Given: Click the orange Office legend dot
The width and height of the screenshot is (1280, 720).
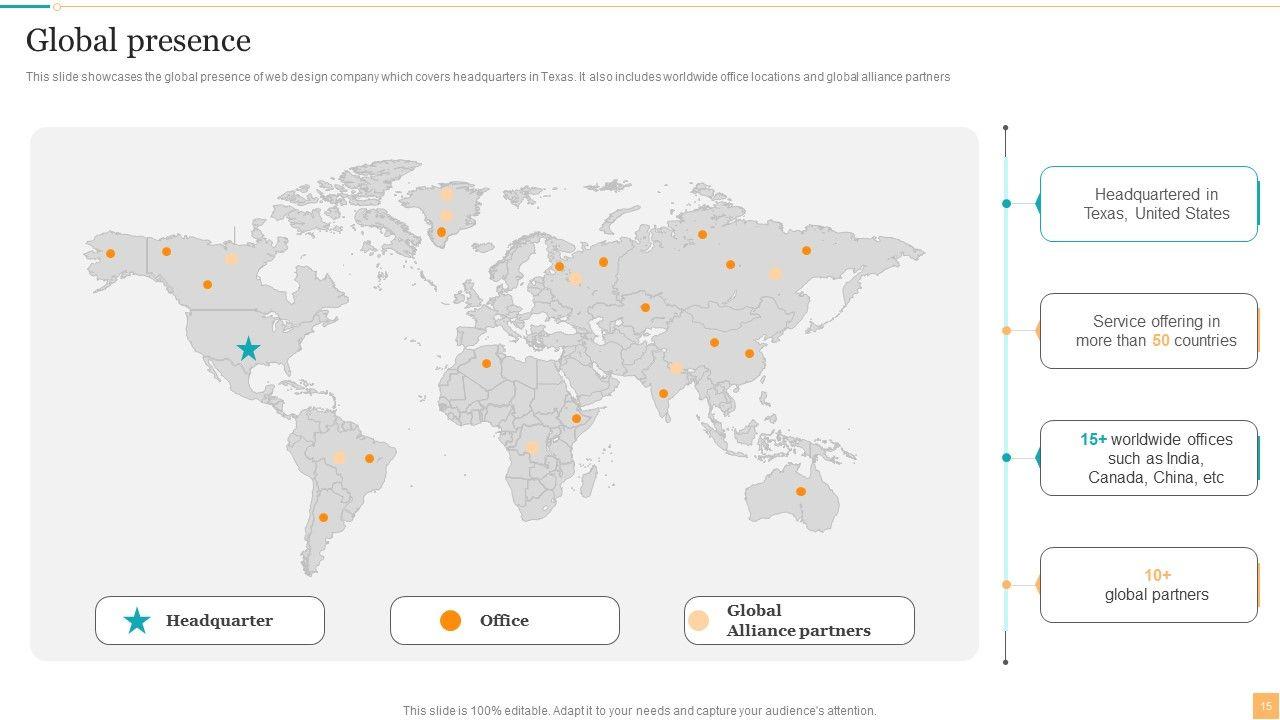Looking at the screenshot, I should [451, 621].
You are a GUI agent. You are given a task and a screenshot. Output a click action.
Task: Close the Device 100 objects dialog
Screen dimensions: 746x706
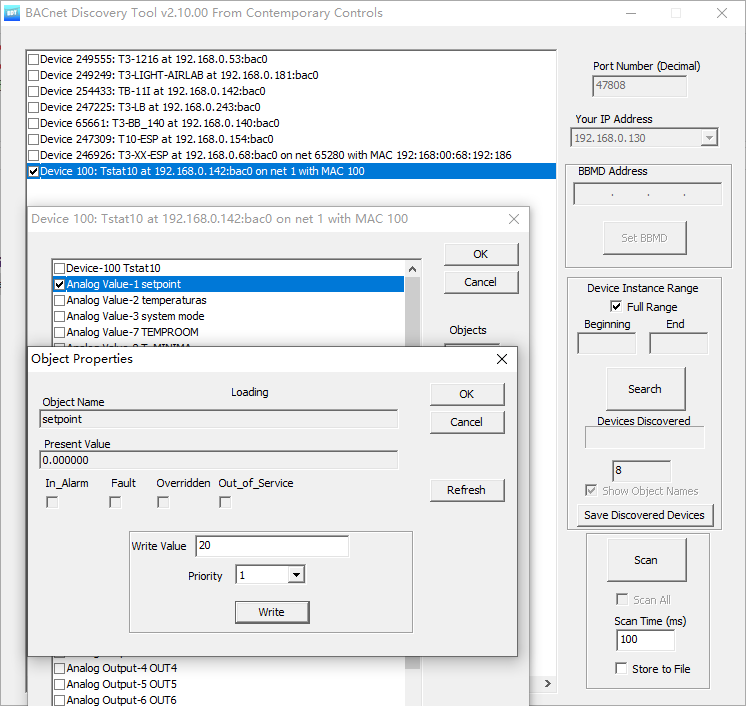(x=514, y=219)
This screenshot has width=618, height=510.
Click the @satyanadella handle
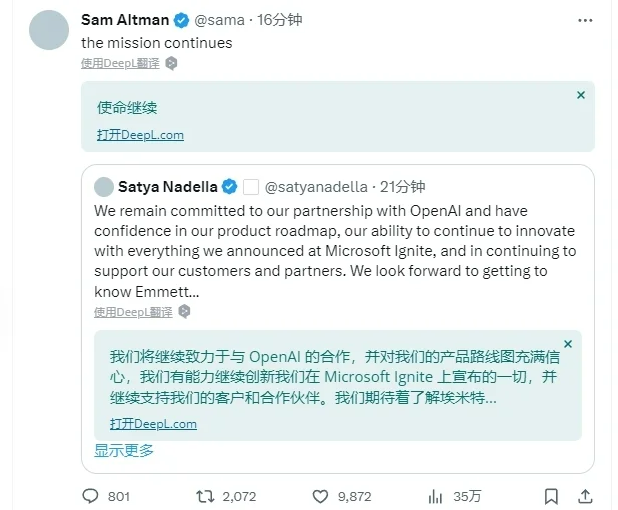click(315, 187)
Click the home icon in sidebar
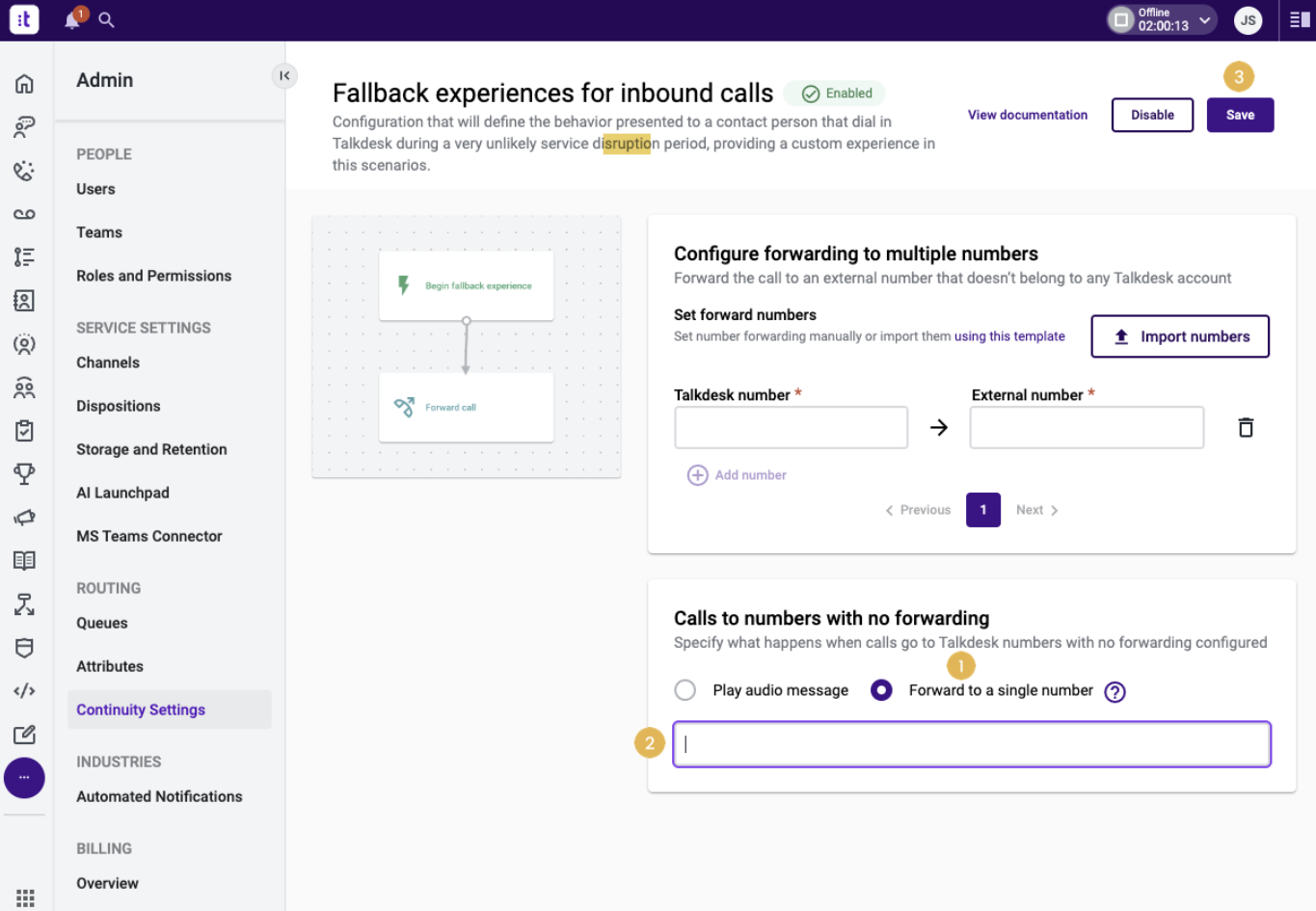 (24, 84)
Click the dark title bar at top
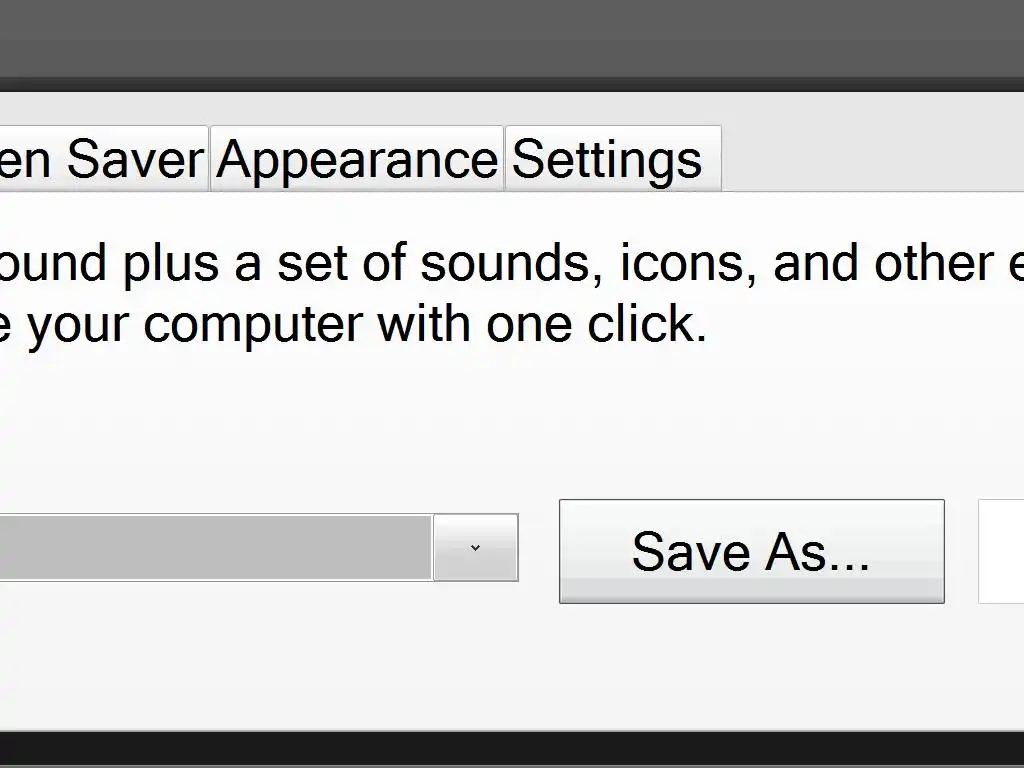Viewport: 1024px width, 768px height. (512, 38)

######

__Aim of the exercise__: Apart from the pictures, repeat every entry exactly.

__Answer to the problem__:
Given: Click the orange Office legend dot
The width and height of the screenshot is (1280, 720).
Looking at the screenshot, I should [451, 621].
You are a GUI agent. You are given a task and a screenshot. Output a click action.
Task: Close the Device 100 objects dialog
Screen dimensions: 746x706
(x=514, y=219)
This screenshot has width=618, height=510.
Click the @satyanadella handle
click(315, 187)
Click the home icon in sidebar
 (24, 84)
Click the dark title bar at top
Viewport: 1024px width, 768px height. (512, 38)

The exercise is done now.